* _Kutipan Teks_

Kata Bung Hatta : Krisis Dunia Dipicu Oleh Kapitalisme
Muhammad Hatta atau yang dikenal dengan Bung Hatta pernah mengkritisi krisis dunia pada zaman Hindia Belanda. Kini, dunia kembali dilanda krisis dan Indonesia kembali lagi terkena dampaknya. Ada benang merah penyebab kesamaan krisis di Indonesia saat ini, yakni penjajahan bernama kapitalisme.
“Seluruh dunia sekarang ditimpa oleh suatu krisis yang mahahebat, lebih hebat lagi daripada krisis-krisis yang disediakan. Beribu-ribu perusahaan besar serta bank-bank jatuh pailit. Dan, berjuta-juta jumlahnya kaum buruh yang nganggur, sampai hidup dalam kesengsaraan.”
“Kemiskinan rakyat umum bertambah lama bertambah besar, sehingga kesanggupannya buat membeli benda-benda untuk dimakan dan perhiasan hidup semakin lama semakin kurang. Itu sebab, maka Indonesia tertarik juga dalam gelombang krisis ini, sekalipun tanahnya amat subur.”
Rangkaian kalimat tersebut dikemukakan M. Hatta dalam “Daulat Rakyat” edisi 26 November 1931, jauh sebelum Indonesia merdeka, yang notabene jauh sebelum ia menjadi Wakil Presiden (Wapres) pertama di negeri ini.

* _Informasi yang Diberikan_
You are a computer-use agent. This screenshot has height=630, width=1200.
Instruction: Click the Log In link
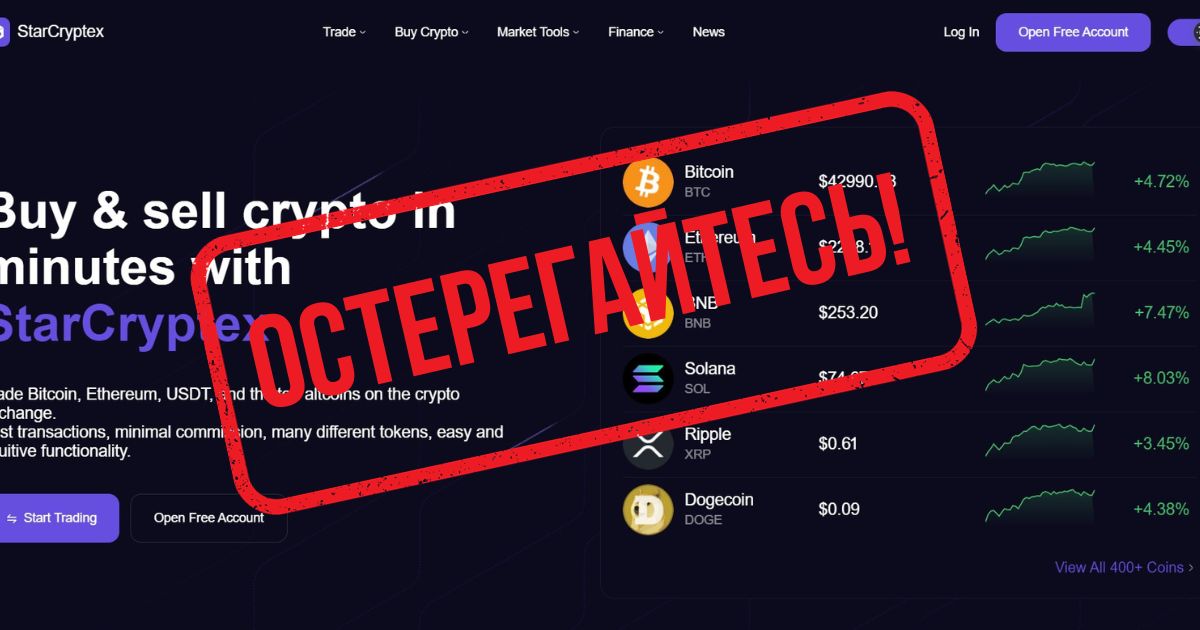(961, 32)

* _Permintaan_
Tuliskan kembali seluruh kutipan teks tentang Bung Hatta dan krisis dunia tanpa mengubah satu kata atau tanda baca pun.

* _Jawaban Soal Ini_
Kata Bung Hatta : Krisis Dunia Dipicu Oleh Kapitalisme
Muhammad Hatta atau yang dikenal dengan Bung Hatta pernah mengkritisi krisis dunia pada zaman Hindia Belanda. Kini, dunia kembali dilanda krisis dan Indonesia kembali lagi terkena dampaknya. Ada benang merah penyebab kesamaan krisis di Indonesia saat ini, yakni penjajahan bernama kapitalisme.
“Seluruh dunia sekarang ditimpa oleh suatu krisis yang mahahebat, lebih hebat lagi daripada krisis-krisis yang disediakan. Beribu-ribu perusahaan besar serta bank-bank jatuh pailit. Dan, berjuta-juta jumlahnya kaum buruh yang nganggur, sampai hidup dalam kesengsaraan.”
“Kemiskinan rakyat umum bertambah lama bertambah besar, sehingga kesanggupannya buat membeli benda-benda untuk dimakan dan perhiasan hidup semakin lama semakin kurang. Itu sebab, maka Indonesia tertarik juga dalam gelombang krisis ini, sekalipun tanahnya amat subur.”
Rangkaian kalimat tersebut dikemukakan M. Hatta dalam “Daulat Rakyat” edisi 26 November 1931, jauh sebelum Indonesia merdeka, yang notabene jauh sebelum ia menjadi Wakil Presiden (Wapres) pertama di negeri ini.